How to complete this task: Print, word for word, the line containing "Where should I" and all lines beneath it to the end of the entries below. Pictures do not belong in the copy.

Records shown:
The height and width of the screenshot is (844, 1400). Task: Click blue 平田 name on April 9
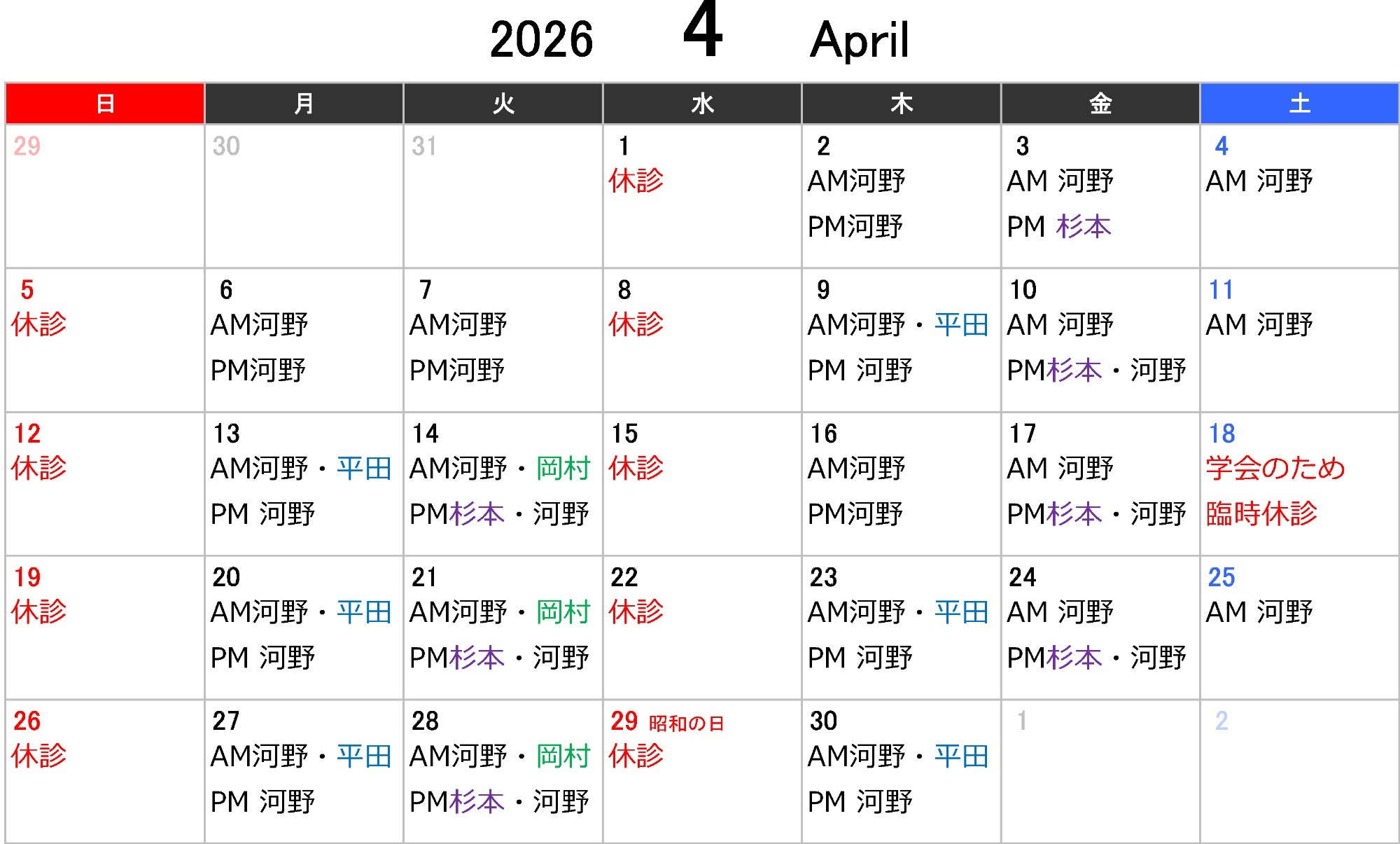(x=961, y=325)
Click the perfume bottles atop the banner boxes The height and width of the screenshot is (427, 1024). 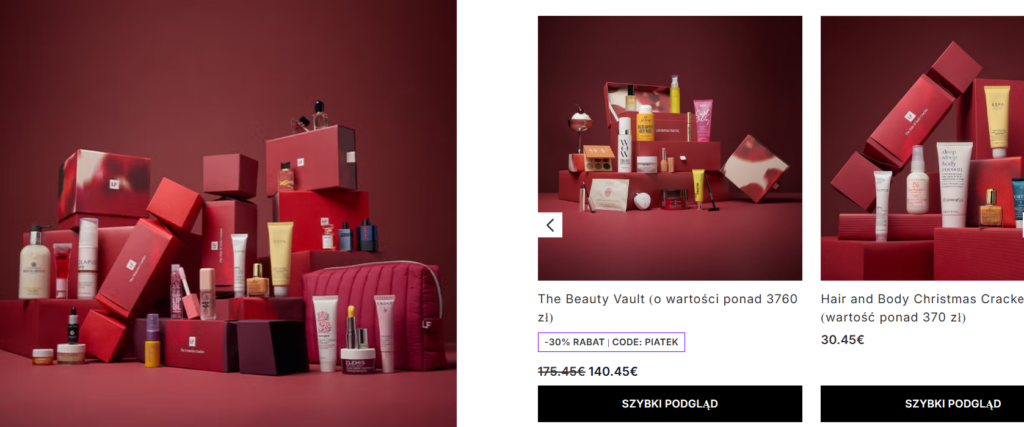click(x=310, y=117)
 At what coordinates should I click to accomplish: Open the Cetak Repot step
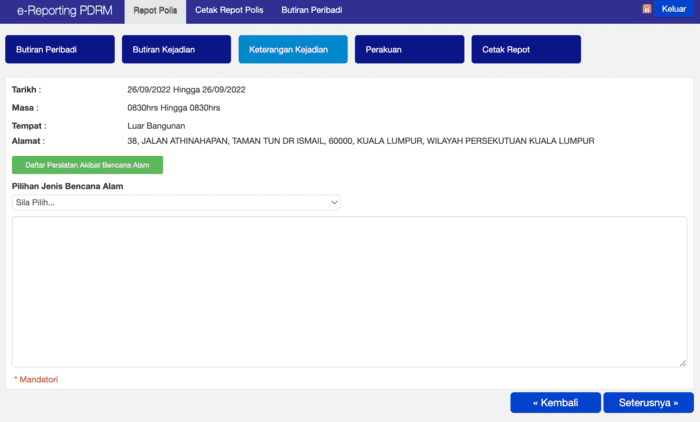click(x=526, y=49)
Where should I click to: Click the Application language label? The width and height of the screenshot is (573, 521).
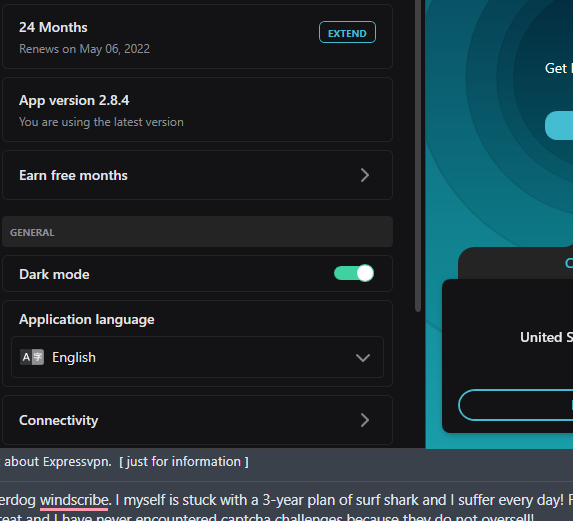coord(87,320)
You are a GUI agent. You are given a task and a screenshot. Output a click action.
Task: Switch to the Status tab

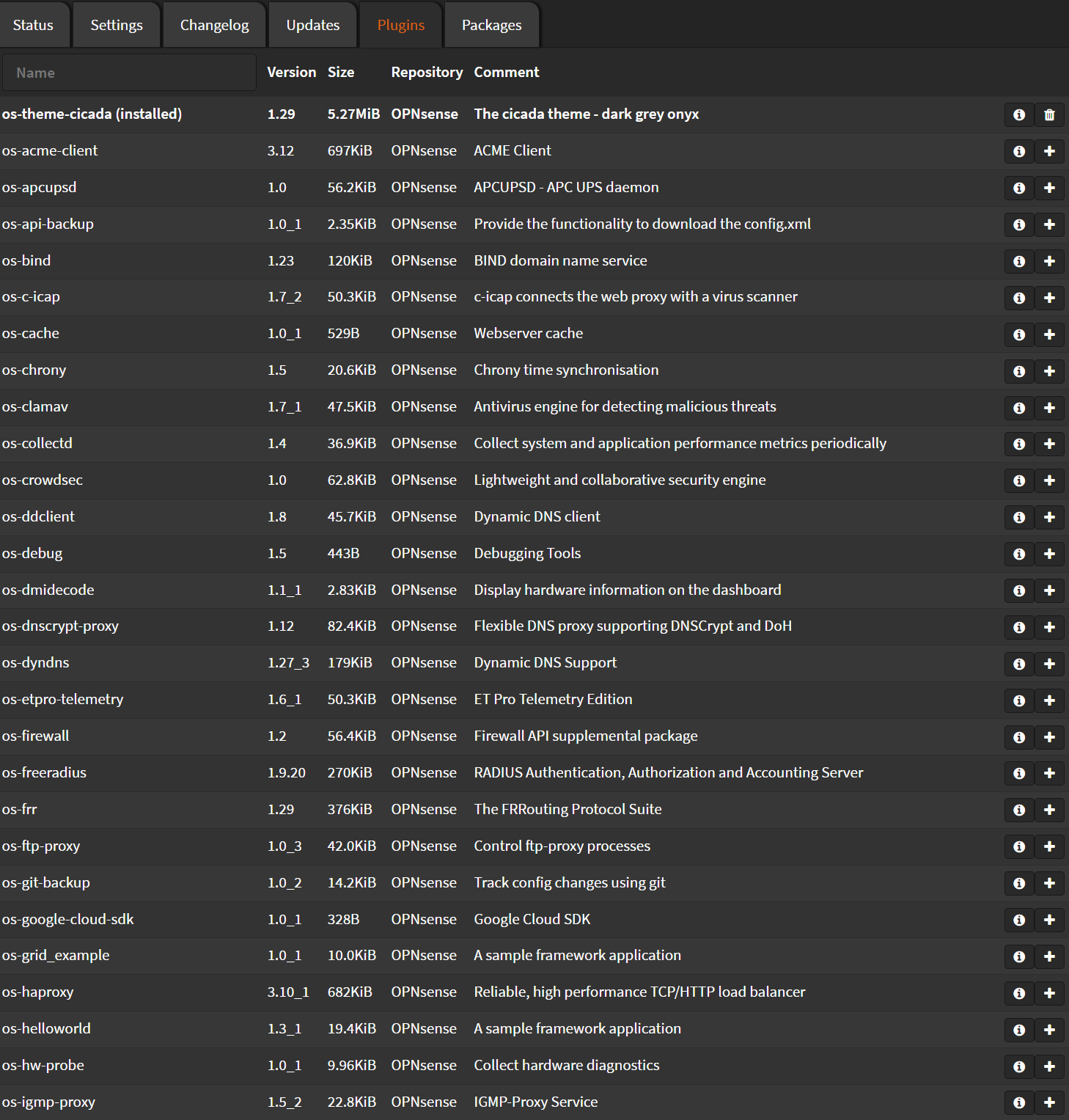(33, 25)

Final answer:
Where should I click to: Click the Application language label? The width and height of the screenshot is (573, 521).
coord(87,320)
You are a GUI agent. You are given a task and a screenshot. Output a click action.
Task: Switch to the Status tab

(33, 25)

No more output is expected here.